New US Embassy in Croatia

Ivo Skoric vze3c9dm at verizon.net
Fri Jun 27 23:31:56 CEST 2003


For years the US embassy in Croatia, and, before that, during the 
times of former Yugoslavia, the US consulate in Zagreb, was 
located in downtown Zagreb, easily accessible to people, with a 
friendly face of a welcoming country, as US was known to the 
world at that time.

With changing prerogatives - where the US doesn't care any more 
about it being seen as open, welcoming, and free country, but is 
rather obssessed with the security of its personnel - the US 
embassies are moving out of downtown areas, out of historic 
buildings, and into remote suburbia, in fortresses, preferrably 
surrounded with large open spaces.

Following that newest trend, the US embassy in Croatia re-located 
from downtown Zagreb to Buzin, close to the Zagreb International 
Airport Pleso. I suppose there are two possible interpretations for 
that move: either the State Department wants its personnel to be 
close to airports for quick evacuation, if such becomes necessary, 
or they want the embassy to serve as the command and control 
center in case they need to take over the country pre-emptively.

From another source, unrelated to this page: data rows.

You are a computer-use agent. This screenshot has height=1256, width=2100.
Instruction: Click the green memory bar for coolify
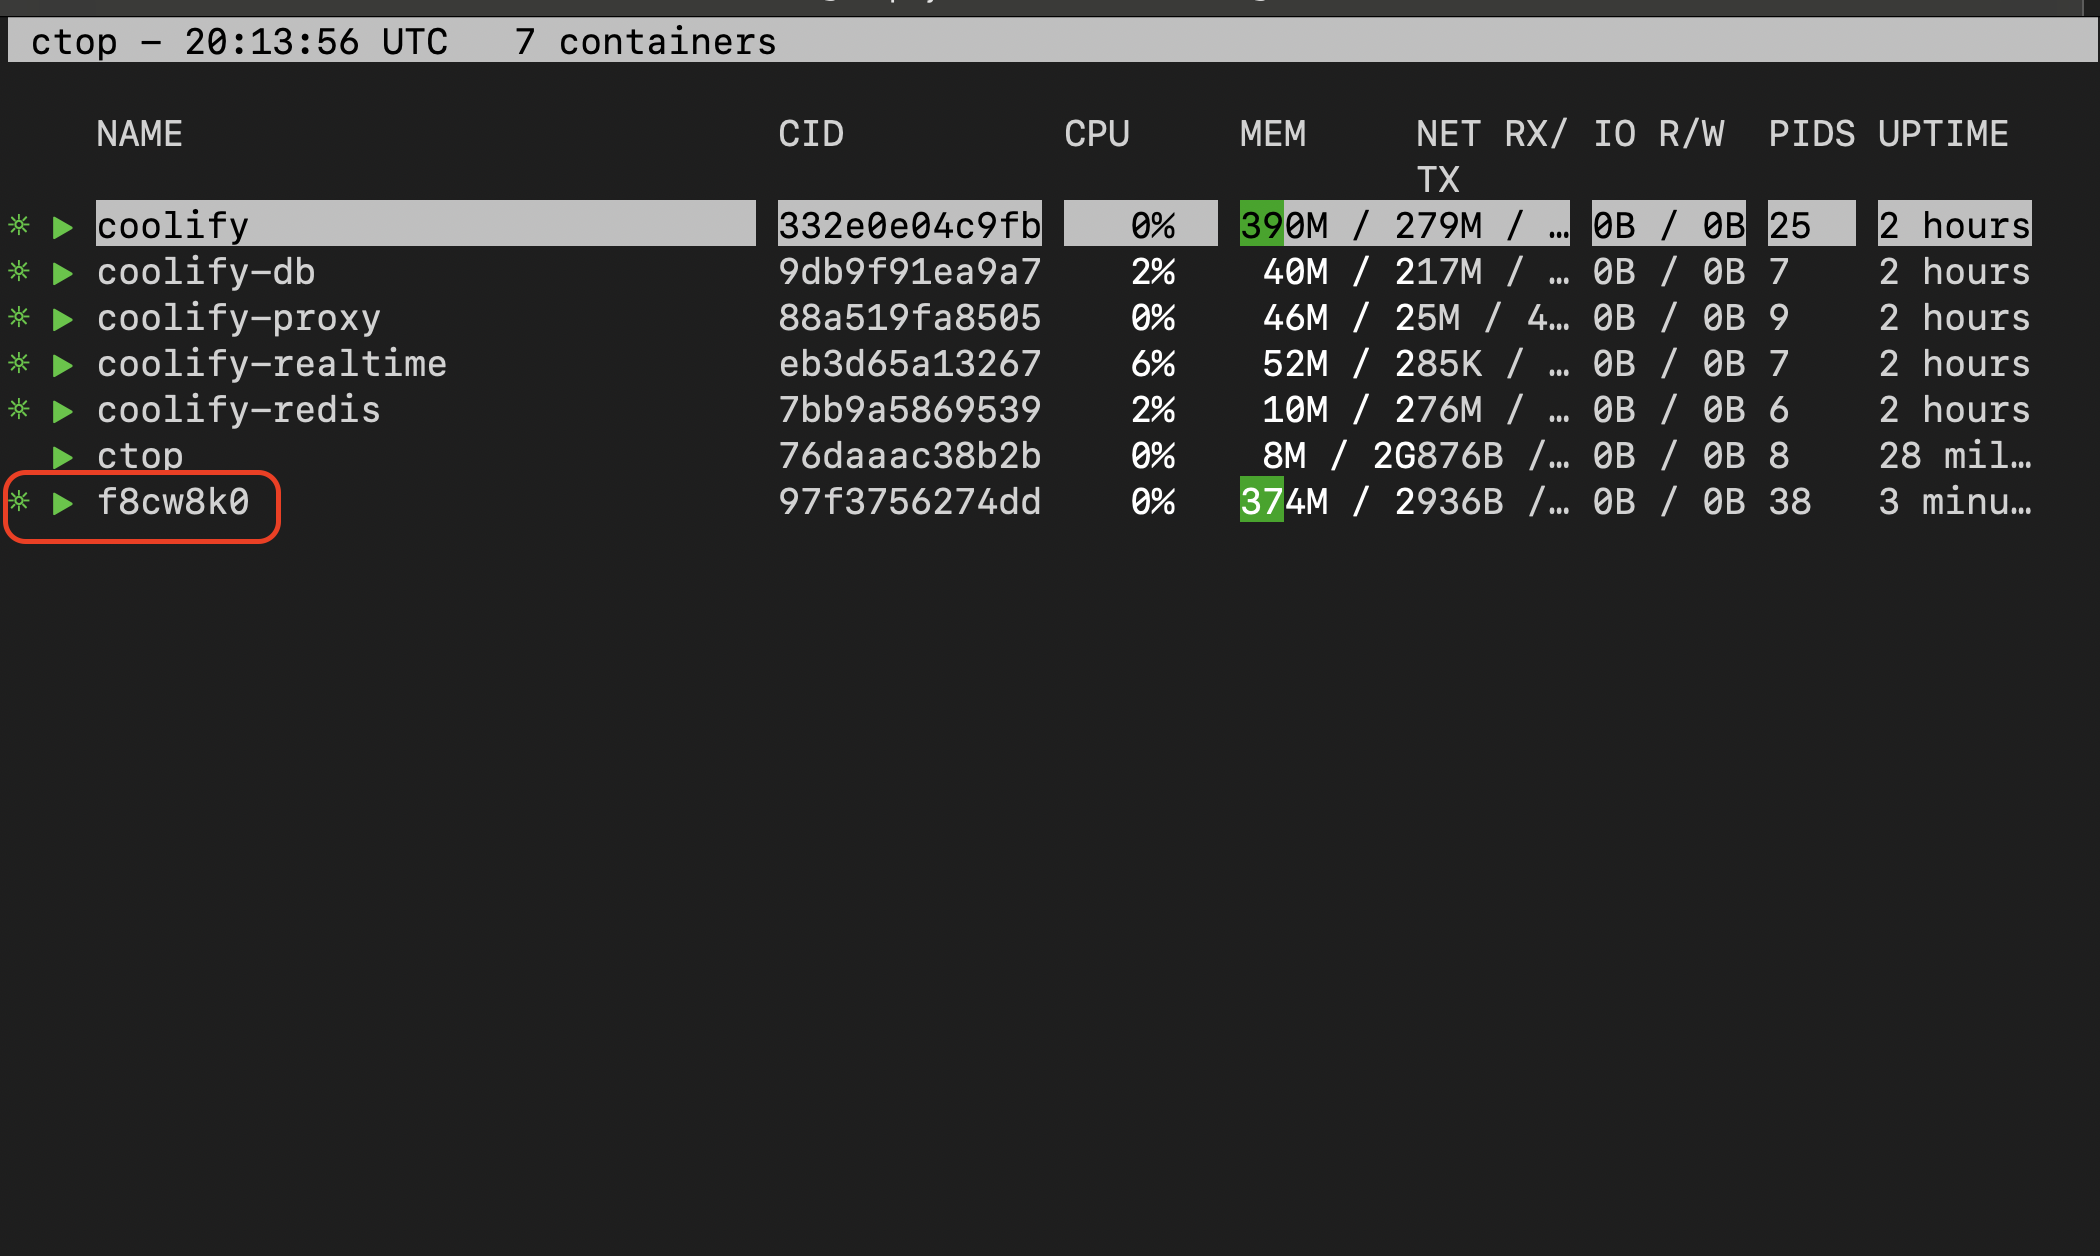1261,225
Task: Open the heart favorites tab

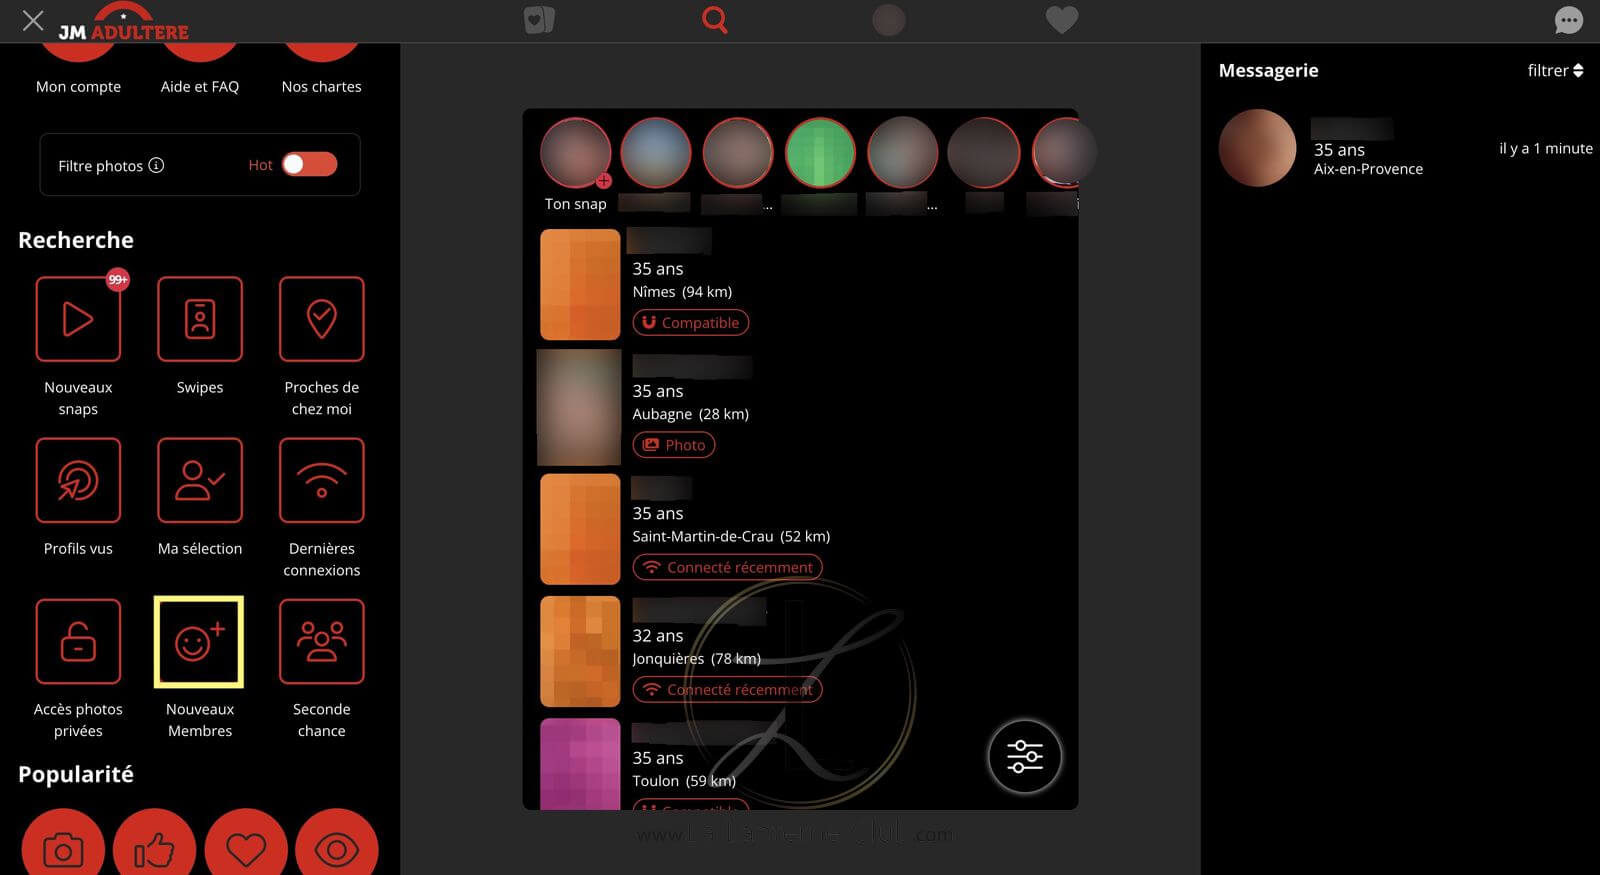Action: (1061, 20)
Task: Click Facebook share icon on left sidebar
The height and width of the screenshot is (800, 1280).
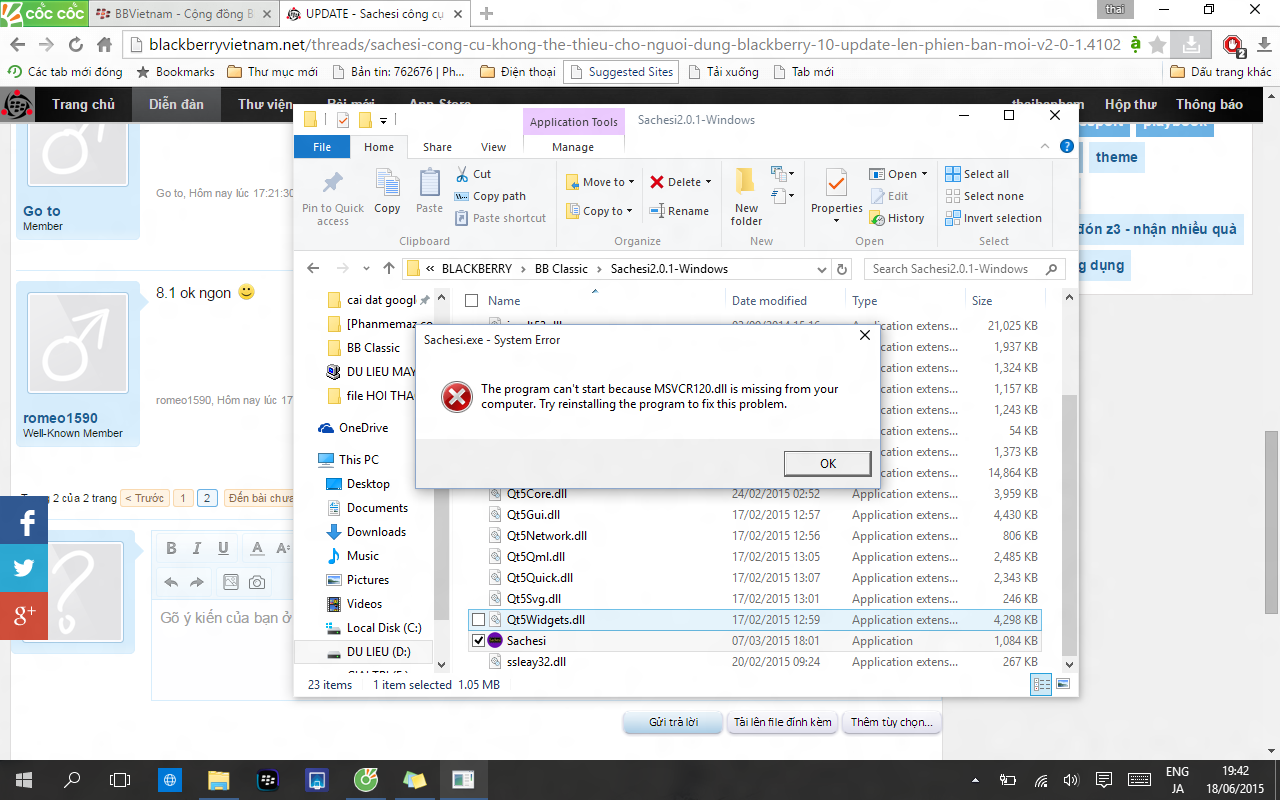Action: pyautogui.click(x=24, y=520)
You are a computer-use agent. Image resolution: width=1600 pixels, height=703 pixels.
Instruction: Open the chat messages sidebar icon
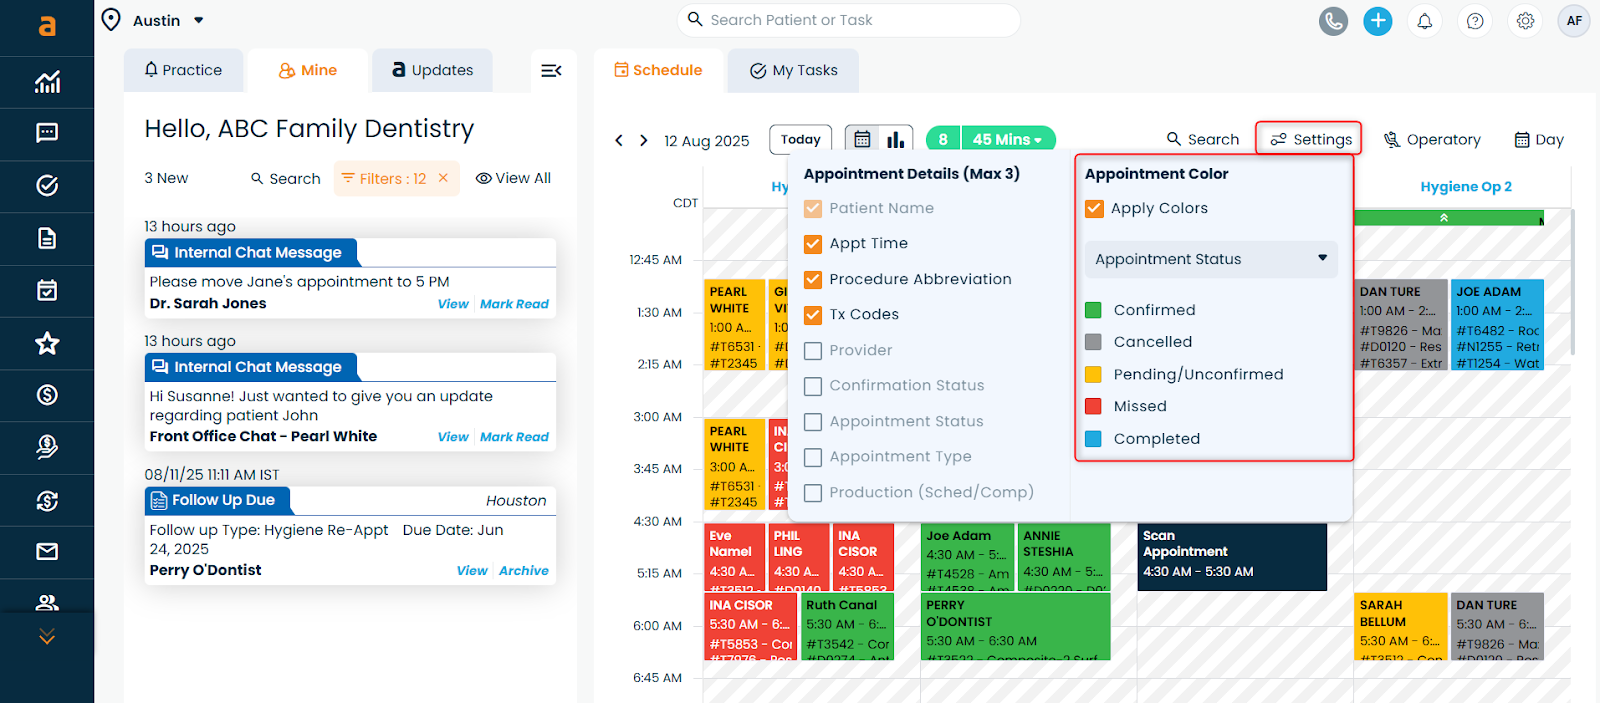pos(47,133)
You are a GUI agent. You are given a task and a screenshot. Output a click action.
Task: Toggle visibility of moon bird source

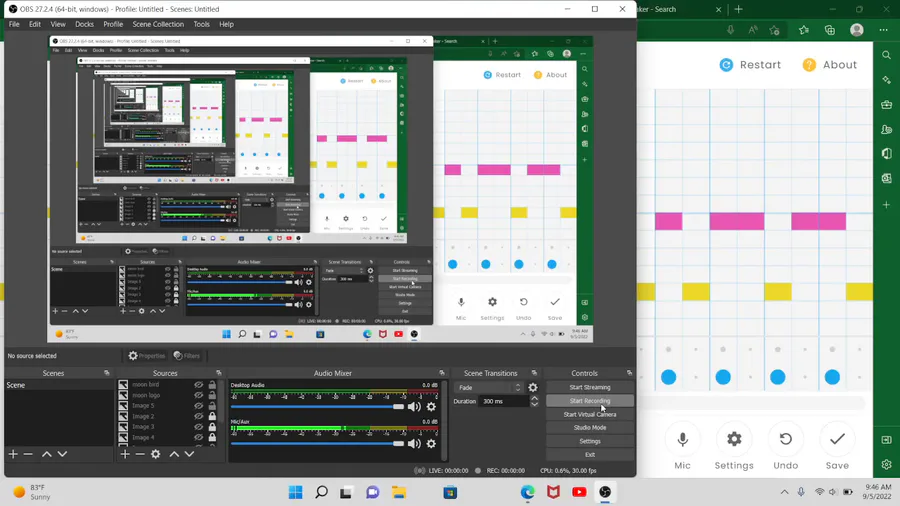(x=199, y=385)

Particularly devious is that "for security reasons" (which are now 
used by the Administration to justify all kinds of nonsense at home 
and abroad) there will be no public parking available at the 
Embassy, as the US Embassy Press Release stated. In other 
words the SUV nation does not allow Croats to use their cars to 
come to the Embassy. Applicants are directed to take public 
transportation or a cab instead.

Cabs are expensive for most of impoverished Croatian citizens, but 
then, the US doesn't want those to visit, anyway; and bus #268 
Zagreb - Velika Gorica is notorious for being late, over-crowded, 
intermittent in its scheduling - and, un-air-conditioned. The 180 
minutes bus round-trip in sweltering Zagreb's summer is perhaps 
meant to be an aditional deterrence from visiting an unfriendly visa 
officer at the embassy (who may just say that you need something 
else - so back to the city, and come another day, during working 
hours, of course).

The real pains are going to be for Croatian citizens who do not live 
in Zagreb, of course. Unless, they fly in by an airplane and stay at 
a hotel close to the airport until their business at the US embassy 
is over. The entire move, in my opinion, is designed to make it less 
attractive for Croats to visit the US as tourists, now that the 
suckers adopted democracy and free market, and are not 
interesting to be adopted as political exiles any more.